Schlimmer jedoch ist der Angriff auf die leibliche Integrität von Menschen, die sich moralisch verpflichtet fühlen, ihre Körper einem vermeintlich allgemeinen Nutzen zu überantworten, den sie weder überblicken noch bewerten können. Die im Kontext des legislativen Prozesses erhobene Forderung, man müsse in der Bundesrepublik ohne individuellen Nutzen zum Fortschritt der Medizin beitragen, ansonsten dürfe man auch keine medizinischen Errungenschaften in Anspruch nehmen, die in Ländern erzielt wurden, wo fremdnützige Forschung an nichteinwilligungsfähigen Patienten bereits erlaubt ist, bringt die ganze Verlogenheit der Moral zum Vorschein, mit der letztlich der Standort Deutschland für die kapitalistische Gesundheitswirtschaft entwickelt werden soll.

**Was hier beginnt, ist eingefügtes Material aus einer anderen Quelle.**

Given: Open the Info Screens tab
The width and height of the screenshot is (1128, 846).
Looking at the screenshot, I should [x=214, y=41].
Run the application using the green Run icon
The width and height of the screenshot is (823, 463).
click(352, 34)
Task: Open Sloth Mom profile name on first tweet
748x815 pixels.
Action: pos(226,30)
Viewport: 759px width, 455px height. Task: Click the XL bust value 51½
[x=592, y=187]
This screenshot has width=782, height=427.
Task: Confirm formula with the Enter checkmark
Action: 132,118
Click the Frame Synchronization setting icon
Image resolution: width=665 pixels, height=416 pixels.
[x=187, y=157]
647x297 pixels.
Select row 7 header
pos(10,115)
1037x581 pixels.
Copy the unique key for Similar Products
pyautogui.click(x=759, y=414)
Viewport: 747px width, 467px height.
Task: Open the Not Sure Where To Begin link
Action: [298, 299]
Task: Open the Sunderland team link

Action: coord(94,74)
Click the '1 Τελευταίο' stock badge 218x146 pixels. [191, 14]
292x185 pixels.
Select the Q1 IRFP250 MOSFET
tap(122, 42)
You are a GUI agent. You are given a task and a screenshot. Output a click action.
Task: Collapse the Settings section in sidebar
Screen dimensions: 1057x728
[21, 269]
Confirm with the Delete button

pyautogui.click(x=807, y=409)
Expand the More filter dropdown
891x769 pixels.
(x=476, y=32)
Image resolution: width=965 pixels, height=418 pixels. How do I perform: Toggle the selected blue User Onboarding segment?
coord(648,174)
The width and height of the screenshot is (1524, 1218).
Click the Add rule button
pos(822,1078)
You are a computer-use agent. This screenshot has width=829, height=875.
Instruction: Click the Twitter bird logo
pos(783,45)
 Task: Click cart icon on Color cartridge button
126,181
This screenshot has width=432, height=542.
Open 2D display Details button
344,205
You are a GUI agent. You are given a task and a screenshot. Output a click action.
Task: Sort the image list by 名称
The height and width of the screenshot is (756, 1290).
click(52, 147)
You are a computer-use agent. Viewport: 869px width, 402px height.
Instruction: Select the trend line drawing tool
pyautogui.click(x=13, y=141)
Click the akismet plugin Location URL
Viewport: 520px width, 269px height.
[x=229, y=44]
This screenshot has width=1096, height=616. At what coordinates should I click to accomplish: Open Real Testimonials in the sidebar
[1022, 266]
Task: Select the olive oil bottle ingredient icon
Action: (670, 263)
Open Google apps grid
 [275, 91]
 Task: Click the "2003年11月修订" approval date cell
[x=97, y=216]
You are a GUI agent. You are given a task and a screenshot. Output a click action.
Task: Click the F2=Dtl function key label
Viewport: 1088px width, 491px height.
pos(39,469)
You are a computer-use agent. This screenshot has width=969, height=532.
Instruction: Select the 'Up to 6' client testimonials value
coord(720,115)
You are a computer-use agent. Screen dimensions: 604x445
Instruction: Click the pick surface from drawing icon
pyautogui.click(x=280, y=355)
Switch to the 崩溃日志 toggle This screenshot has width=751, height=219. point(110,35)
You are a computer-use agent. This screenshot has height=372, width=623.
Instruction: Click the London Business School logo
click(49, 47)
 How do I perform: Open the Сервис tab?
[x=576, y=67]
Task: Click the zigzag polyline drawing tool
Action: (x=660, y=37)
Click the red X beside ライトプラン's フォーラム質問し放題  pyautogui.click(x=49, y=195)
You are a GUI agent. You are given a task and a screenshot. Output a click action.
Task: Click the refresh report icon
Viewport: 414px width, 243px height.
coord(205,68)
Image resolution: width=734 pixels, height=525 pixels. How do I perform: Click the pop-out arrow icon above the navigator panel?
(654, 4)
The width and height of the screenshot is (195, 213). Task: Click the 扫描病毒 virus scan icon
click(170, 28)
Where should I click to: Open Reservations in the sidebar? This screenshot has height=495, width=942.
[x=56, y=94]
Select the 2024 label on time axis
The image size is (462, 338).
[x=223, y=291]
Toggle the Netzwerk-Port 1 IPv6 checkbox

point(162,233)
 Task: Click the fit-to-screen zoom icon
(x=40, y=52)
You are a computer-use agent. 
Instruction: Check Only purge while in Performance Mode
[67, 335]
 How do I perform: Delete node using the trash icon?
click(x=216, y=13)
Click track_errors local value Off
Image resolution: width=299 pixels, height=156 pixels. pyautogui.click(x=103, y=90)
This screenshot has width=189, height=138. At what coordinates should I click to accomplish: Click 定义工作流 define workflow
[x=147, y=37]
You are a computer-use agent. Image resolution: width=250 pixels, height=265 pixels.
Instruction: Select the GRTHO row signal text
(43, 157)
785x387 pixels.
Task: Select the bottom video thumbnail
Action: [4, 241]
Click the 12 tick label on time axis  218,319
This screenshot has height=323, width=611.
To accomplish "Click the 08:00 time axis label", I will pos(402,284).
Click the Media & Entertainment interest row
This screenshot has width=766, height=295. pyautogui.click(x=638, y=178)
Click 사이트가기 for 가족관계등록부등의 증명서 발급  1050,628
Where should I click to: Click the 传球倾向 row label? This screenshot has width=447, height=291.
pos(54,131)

Wäre eine solche nationalstaatliche Konkurrenz in eine Gerechtigkeitsfrage verkehrende Moral tatsächlich relevant, dann könnte es keine Menschen geben, die in Ländern, deren Rohstoffe zugunsten des Erfolges deutscher Unternehmen und des Wohlbefindens deutscher Esser ausgebeutet werden, verhungern, um nur ein Beispiel für die zahllosen Praktiken höchst ungerechter Formen globalen Wirtschaftens zu nennen. Menschen für die Überlebensinteressen anderer zu verwerten ist seit jeher schlechte kapitalistische Praxis und wird nicht dadurch besser, daß sie mit dem schönen Schein humanitärer oder karitativer Absichten ummäntelt wird. Wenn notleidenden Bevölkerungen im Globalen Süden per Patentschutz und Lizenzgebühren millionenfach lebensnotwendige Medikamente vorenthalten werden, dann ist der Verweis darauf, mit einer eher restriktiven Bioethik illegitimerweise von Forschungsergebnissen zu profitieren, die in liberaleren Gesellschaften erwirtschaftet wurden, nur zynisch zu nennen.

Im Kern geht es bei diesem Vorstoß bioethischer Deregulierung darum, den Anspruch des Menschen auf die Autonomie seiner Leiblichkeit auszuhöhlen, um den Körper, seine Gewebe und Organe selbst zum Objekt kapitalistischer Verwertung zu machen. Heute schon verkaufen Menschen in den Ländern des Südens Nieren an Patienten, mit denen sie lediglich in einer Geldbeziehung stehen, wobei die sogenannten Spender sich häufig in einer Situation drängender Überlebensnot befinden. Biomedizinische Dienstleistungen wie sogenannte Leihmutterschaften oder die bezahlte Teilnahme an Medikamententests beuten die anwachsende ökonomische Not zugunsten eines Fortschritts aus, an dessen Ergebnissen längst nicht alle Menschen teilhaben, sondern deren realer Nutzen sich zusehends auf gesellschaftliche Eliten beschränkt. Was heute als Ausweitung des Patiententschutzes auf medizinische Gemeinnützigkeit beworben wird, kann sich morgen schon als sozial und ökonomisch bestimmtes Zwangsverhältnis erweisen. Von daher ist denjenigen Abgeordneten, die diesen Schritt in innovative Formen menschlicher Ausbeutung ablehnen, großes Standvermögen zu wünschen.